課題 A =
感染症をめぐるコメントについて、次の問いに答えてください。
(i) まみしゃんがワクチンを受けた時期はいつですか。
(ii) こはくの家の仕事は何ですか。
(iii) ideが喉頭培養検査で陽性だったのはいつですか。
課題 B =
感染症をめぐるコメントのうち、ideが過去に受けたと述べている検査をすべて挙げてください。
課題 C =
感染症をめぐるコメントを、最後の文の後から書き継いでください。

提供テキスト =
塾の先生をしている知り合いの話ですが、学級閉鎖や学年閉鎖になっても塾に来るお子さんが多くて困っているそうです^^;

どんな病気も感染の危険はあるのですが、やはり自分の身は自分で守るということですよね。

下火になってきたとはいえ、まだまだインフルエンザ患者の多い北海道ですが、ワクチンを10月下旬に受けたので効力がなくなっているかなぁ~と外出を控えているこの頃です。

先生も、お体大切になさってくださいね。
by まみしゃん (2012-02-23 09:44) 

こはく

先生、お身体はいかがでしょうか。
心配しております。
我が家は自営業ですが
パートさんが子どもの学校が学級閉鎖で・・・と急に休まれたりしますので、この季節は恐怖です。
本当に有効なのかどうか調べるのは難しいでしょうが、きちんと研究が進むことを望みます。
by こはく (2012-02-23 20:44) 

ide

昨日に引き続き何度もすみません。どうにもMRSAの問題が気になっていて、、世間での現状はhttp://www.wel.ne.jp/bbs/article/78625.htmlの様なのですが、病院では診たがらない、抗生剤治療は耐性菌増やすから行わない、保険も利かないというのが実情なんでしょうか?あんまり気にしてなかったのですが、小学生時代のとびひの後が残ってるんですよね、無くなった父は若いときから慢性中耳炎でしたし、私は2年前喉頭培養検査で陽性だったんですが、胆嚢ポリープが痛い場合、細菌感染が原因だそうですが、MRSAが原因だった場合発熱してcrpが3以上でないと検査も治療もせず、経過観察で、治療は即胆嚢摘出しかないんでしょうか?過去三回エコーと胃カメラ受けたところはそういわれたのですが。MRSA症状の出ないうちにバンコマイシンで全快というわけには絶対ならないのでしょうか?自分勝手な相談で本当に申し訳ありません。

提供データ =
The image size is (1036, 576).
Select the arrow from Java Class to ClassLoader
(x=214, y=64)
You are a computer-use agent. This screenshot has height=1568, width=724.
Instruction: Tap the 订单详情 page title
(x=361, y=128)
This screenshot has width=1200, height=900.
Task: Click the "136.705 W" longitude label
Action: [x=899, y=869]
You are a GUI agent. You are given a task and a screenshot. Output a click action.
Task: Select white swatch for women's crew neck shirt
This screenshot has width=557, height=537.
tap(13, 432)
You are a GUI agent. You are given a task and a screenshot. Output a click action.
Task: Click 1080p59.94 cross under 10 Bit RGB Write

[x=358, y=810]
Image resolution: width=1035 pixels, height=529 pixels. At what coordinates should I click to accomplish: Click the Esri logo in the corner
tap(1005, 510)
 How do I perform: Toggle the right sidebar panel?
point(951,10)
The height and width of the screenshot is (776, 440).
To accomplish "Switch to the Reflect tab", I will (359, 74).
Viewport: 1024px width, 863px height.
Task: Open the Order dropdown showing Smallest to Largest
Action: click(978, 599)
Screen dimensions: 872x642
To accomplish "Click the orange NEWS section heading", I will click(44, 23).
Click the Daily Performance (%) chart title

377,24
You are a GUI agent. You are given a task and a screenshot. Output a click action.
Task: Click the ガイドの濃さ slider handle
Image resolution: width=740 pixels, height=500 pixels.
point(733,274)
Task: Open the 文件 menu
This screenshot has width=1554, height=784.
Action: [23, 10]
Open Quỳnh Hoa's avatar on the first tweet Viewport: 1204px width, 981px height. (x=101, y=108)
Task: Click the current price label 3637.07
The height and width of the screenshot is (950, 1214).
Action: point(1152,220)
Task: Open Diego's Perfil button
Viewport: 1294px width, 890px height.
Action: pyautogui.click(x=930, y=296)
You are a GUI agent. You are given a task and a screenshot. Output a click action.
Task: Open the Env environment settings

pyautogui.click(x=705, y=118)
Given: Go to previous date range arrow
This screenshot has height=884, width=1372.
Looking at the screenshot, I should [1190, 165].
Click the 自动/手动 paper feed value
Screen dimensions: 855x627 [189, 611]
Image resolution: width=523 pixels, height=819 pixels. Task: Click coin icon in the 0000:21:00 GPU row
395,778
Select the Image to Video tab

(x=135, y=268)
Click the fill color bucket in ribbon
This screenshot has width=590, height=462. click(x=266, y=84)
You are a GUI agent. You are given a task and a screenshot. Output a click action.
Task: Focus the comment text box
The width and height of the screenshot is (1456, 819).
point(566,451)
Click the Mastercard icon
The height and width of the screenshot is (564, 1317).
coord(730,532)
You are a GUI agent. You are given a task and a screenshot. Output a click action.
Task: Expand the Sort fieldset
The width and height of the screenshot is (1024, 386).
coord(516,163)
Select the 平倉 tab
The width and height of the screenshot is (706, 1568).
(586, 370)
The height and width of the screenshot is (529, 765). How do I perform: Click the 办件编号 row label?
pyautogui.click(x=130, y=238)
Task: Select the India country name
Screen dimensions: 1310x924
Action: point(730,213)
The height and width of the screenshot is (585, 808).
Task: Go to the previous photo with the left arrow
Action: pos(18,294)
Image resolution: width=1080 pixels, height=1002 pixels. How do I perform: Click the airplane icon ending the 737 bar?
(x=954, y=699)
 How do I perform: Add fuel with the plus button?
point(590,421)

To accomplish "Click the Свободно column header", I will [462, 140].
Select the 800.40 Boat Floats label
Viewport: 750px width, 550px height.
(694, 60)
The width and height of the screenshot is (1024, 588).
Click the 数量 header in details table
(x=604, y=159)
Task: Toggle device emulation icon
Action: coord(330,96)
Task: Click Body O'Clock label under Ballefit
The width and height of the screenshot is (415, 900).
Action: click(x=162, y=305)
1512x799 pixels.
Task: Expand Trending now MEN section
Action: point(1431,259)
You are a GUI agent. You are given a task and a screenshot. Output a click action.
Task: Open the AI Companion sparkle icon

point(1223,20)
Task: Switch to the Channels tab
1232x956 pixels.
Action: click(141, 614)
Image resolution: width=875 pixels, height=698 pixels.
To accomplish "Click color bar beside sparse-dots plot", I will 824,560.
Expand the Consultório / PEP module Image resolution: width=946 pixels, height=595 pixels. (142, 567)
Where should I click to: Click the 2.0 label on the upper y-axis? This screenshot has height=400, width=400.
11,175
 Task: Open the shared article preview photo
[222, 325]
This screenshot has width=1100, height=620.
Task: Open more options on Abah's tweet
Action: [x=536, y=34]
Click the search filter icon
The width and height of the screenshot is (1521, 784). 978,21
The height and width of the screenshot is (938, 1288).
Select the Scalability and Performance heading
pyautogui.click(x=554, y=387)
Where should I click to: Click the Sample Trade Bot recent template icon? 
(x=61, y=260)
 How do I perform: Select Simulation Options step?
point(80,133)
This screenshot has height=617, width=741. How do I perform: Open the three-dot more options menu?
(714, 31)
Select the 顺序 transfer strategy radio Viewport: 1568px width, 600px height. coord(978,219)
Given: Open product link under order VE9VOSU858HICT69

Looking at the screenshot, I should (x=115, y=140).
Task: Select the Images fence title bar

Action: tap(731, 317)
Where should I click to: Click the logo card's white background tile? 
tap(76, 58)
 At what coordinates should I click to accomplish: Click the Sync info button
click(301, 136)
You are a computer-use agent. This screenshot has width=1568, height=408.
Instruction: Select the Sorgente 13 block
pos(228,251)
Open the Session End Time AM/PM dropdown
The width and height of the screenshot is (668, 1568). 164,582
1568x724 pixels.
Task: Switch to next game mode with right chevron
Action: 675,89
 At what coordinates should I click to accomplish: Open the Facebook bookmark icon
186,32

解答 A =
(i) 10月下旬
(ii) 自営業
(iii) 2年前

解答 B =
喉頭培養検査、エコー、胃カメラ

解答 C =
by ide (2012-02-24 01:14) 

fujiki

まみしゃんさんへ
コメントありがとうございます。
学校閉鎖はその間のお子さんの過ごし方を含めて、
地域でトータルに考えないと、
あまり有効性がないのかも知れません。
身体は幸い回復傾向です。
by fujiki (2012-02-24 08:19) 

fujiki

こはくさんへ
お気遣いありがとうございます。
今朝の感じではどうにか山は越えたかな、
という感じです。
こはくさんも、
お身体ご自愛下さい。
by fujiki (2012-02-24 08:20) 

fujiki

ide さんへ
MRSAはお子さんでも検査をすると、
結構高率で保菌はありますが、
それが感染の原因となることは、
とびひのような皮膚の感染以外は稀だと思います。
鼻腔のバクトロバン軟膏による除菌は、
陽性であれば試みて悪くないと思いますが、
全身的な抗生剤の使用は、
矢張りリスクの方が大きいと思います。